Summarizer
Overview
The Summarizer node sends an input text to a language model with instructions to produce a condensed version. The output format can be a coherent paragraph, a bullet-point list, or a single TL;DR sentence, depending on the configured format. An optional preserve_entities flag instructs the model to keep named entities (people, organisations, products, dates) intact, which is important when the summary feeds a downstream extraction or fact-checking step.
Configuration
| Field | Type | Required | Default | Description |
|---|---|---|---|---|
model_key | string | Yes | — | Language model to use for summarisation (e.g. "gpt-4o-mini", "claude-3-haiku").

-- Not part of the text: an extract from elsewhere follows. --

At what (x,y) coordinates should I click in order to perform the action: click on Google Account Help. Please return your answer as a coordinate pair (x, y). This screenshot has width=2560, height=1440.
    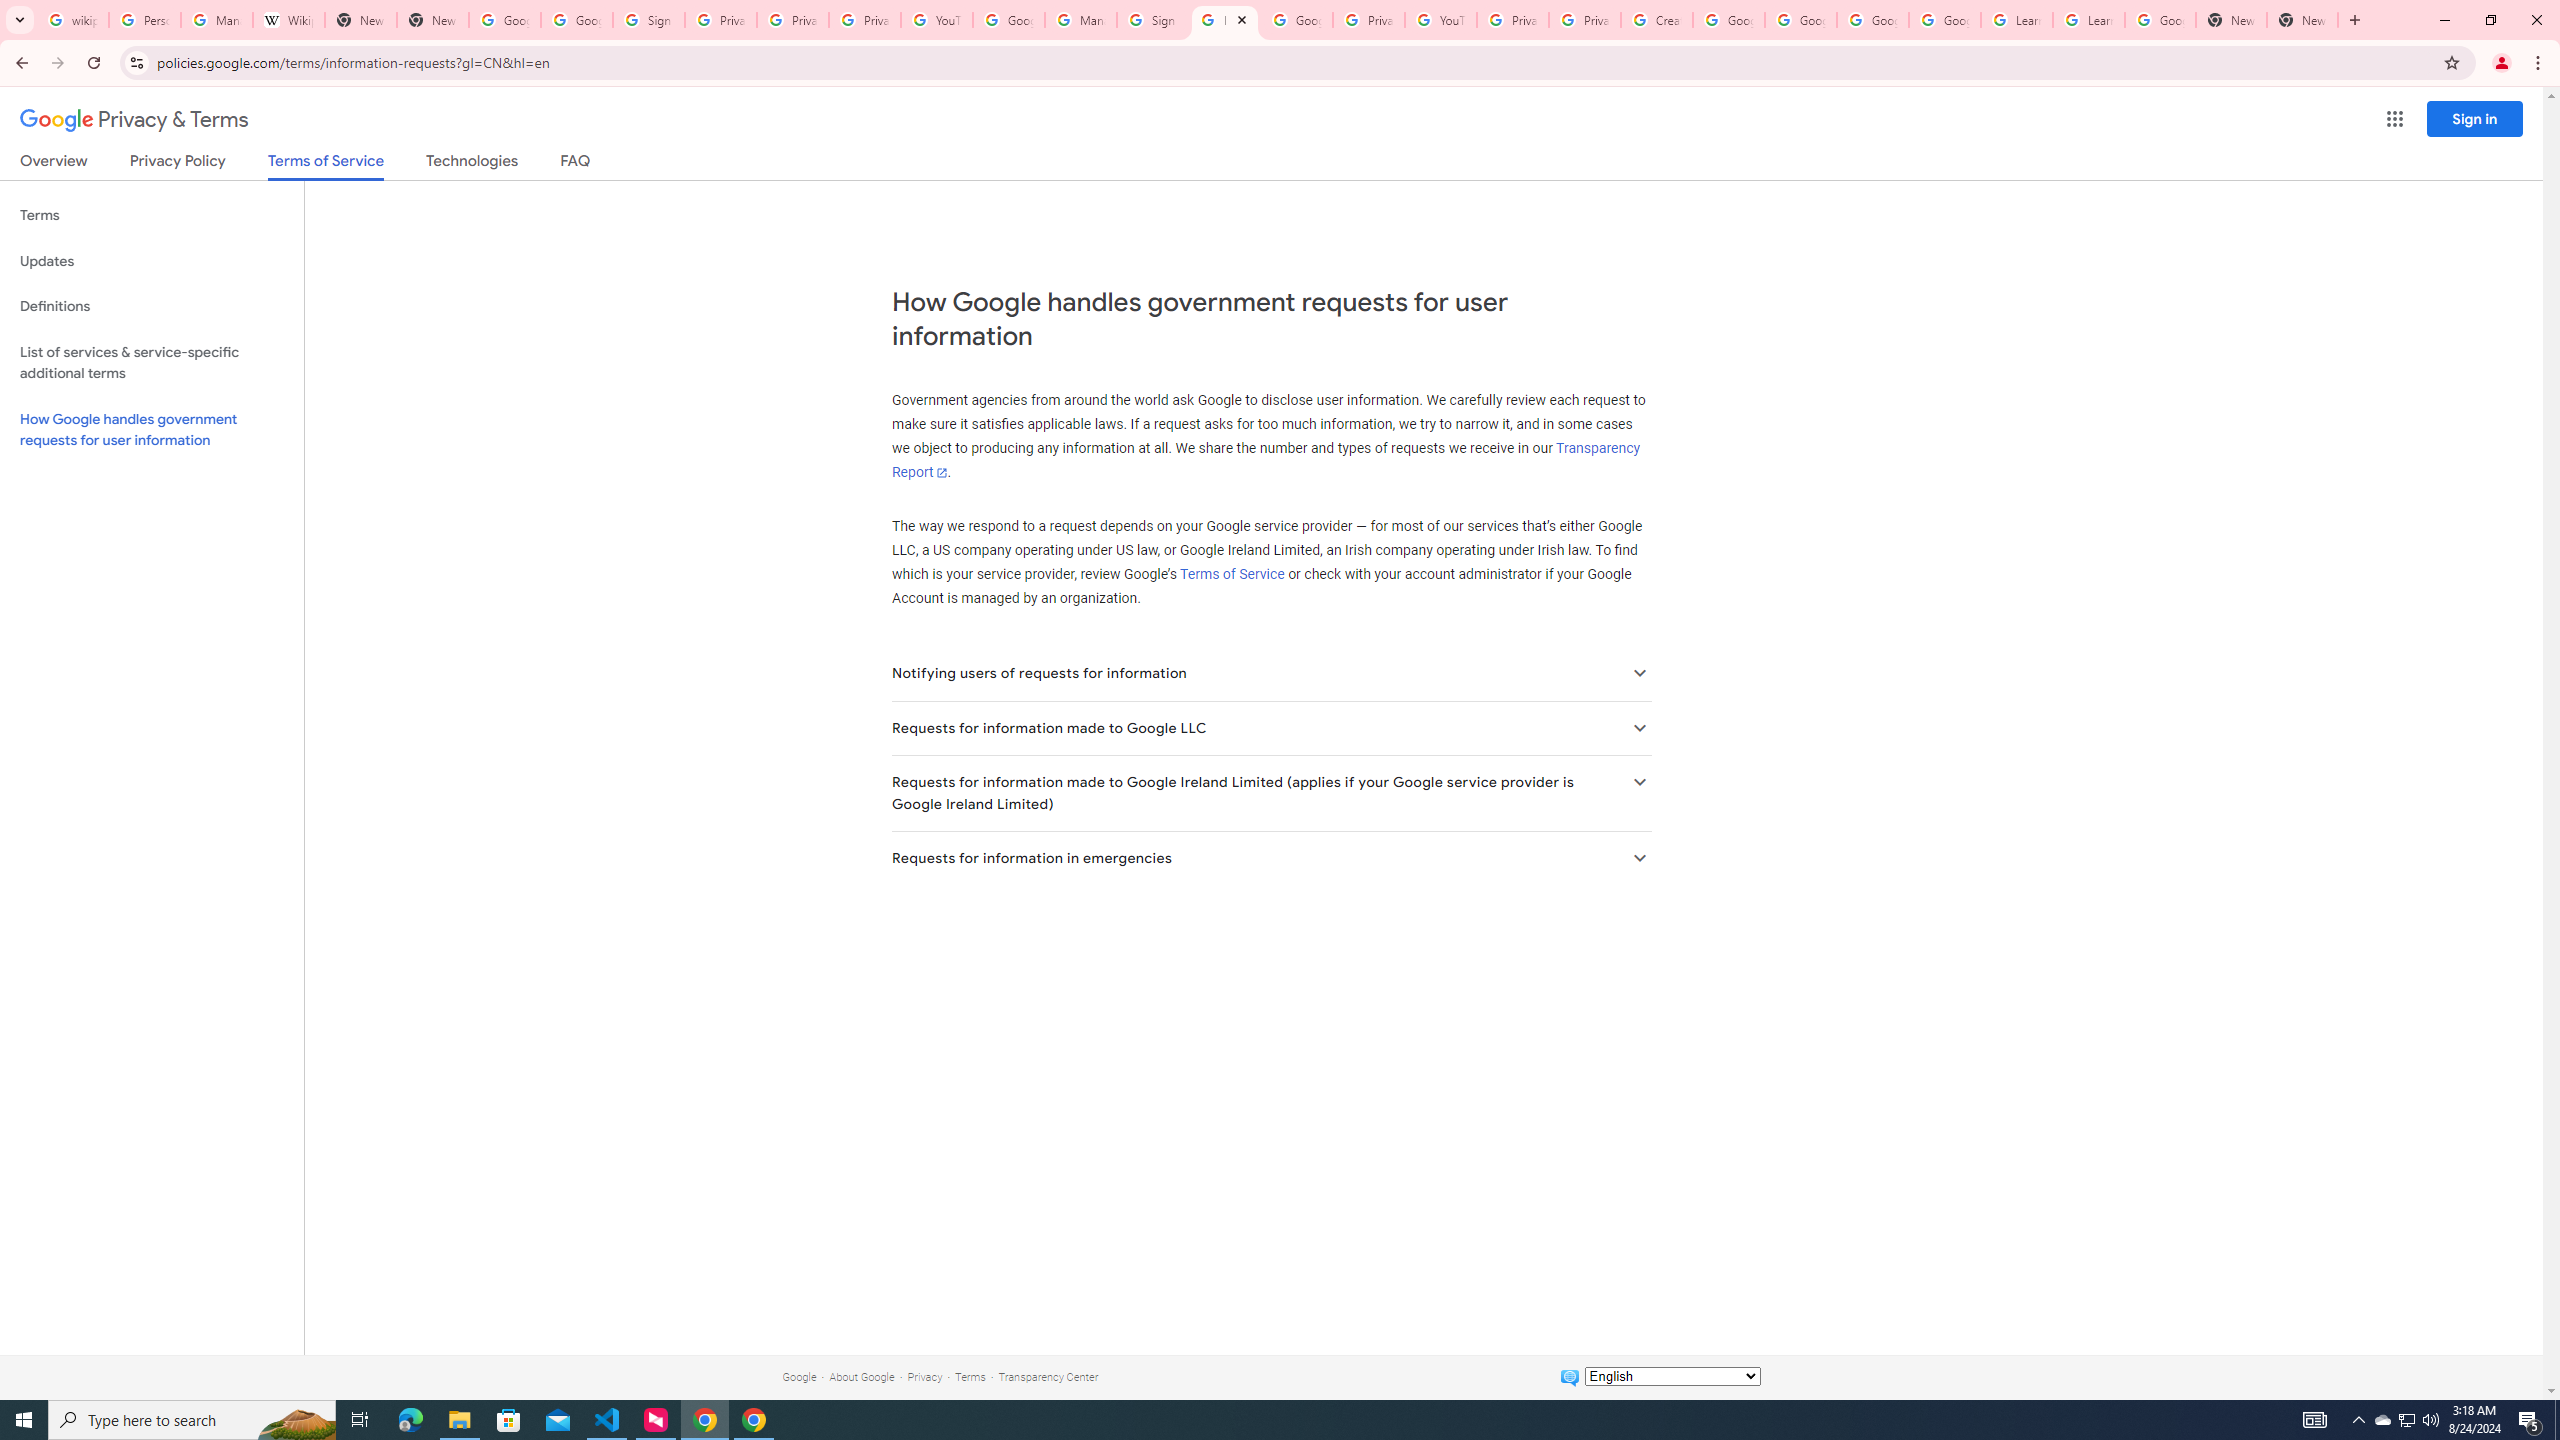
    Looking at the image, I should click on (1872, 20).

Must be registered in the platform's model registry. |
max_tokens | integer | No | 256 | Target length of the summary in tokens. The model treats this as a soft upper bound; very long inputs may produce slightly longer summaries. Range: 32–2048. |
format | string | No | "paragraph" | Summary style. One of "paragraph" (flowing prose), "bullets" (markdown bullet list), or "tldr" (single sentence prefixed with "TL;DR:"). |
preserve_entities | boolean | No | false | When true, the model is instructed not to paraphrase or drop named entities (people, organisations, dates, product names). |
language | string | No | "en" | BCP-47 language code for the output summary. The model will produce the summary in this language regardless of the input language. |
system_prompt | string | No | — | Custom system prompt to prepend to the summarisation instruction. Use to add domain context or tone guidance. If omitted, a default summarisation prompt is used. |
Inputs
| Port | Type | Description |
|---|---|---|
text | string | The long-form text to be summarised. For structured inputs, extract the relevant field upstream with extract_field or json_transform before connecting to this port. |
Outputs
| Port | Type | Description |
|---|---|---|
summary | string | The condensed summary in the configured format. |
usage | object | Token usage for the LLM call: { prompt_tokens: number, completion_tokens: number, total_tokens: number }. |
Example
json
{
"nodeType": "summarizer",
"config": {
"model_key": "gpt-4o-mini",
"max_tokens": 150,
"format": "bullets",
"preserve_entities": true,
"language": "en"
}
}json
{
"nodeType": "summarizer",
"config": {
"model_key": "claude-3-haiku",
"max_tokens": 60,
"format": "tldr",
"preserve_entities": false,
"system_prompt": "You are a legal document assistant. Summarise with precision."
}
}Notes
- Very short inputs (under ~100 tokens) may produce a summary nearly as long as the original; consider gating this node with an
if_conditionthat checks input length first. - The
max_tokenslimit applies to the completion only; the input text contributes to the total context window of the chosen model — stay within the model's context limit. - When
formatis"bullets", the output is a raw markdown string starting with-; render it in a markdown-aware UI component or pass it throughoutput_parserif you need a structured array. - For very long documents (articles, transcripts, PDFs), split the input first with the
text_splitternode and summarise each chunk, then summarise the summaries in a second pass.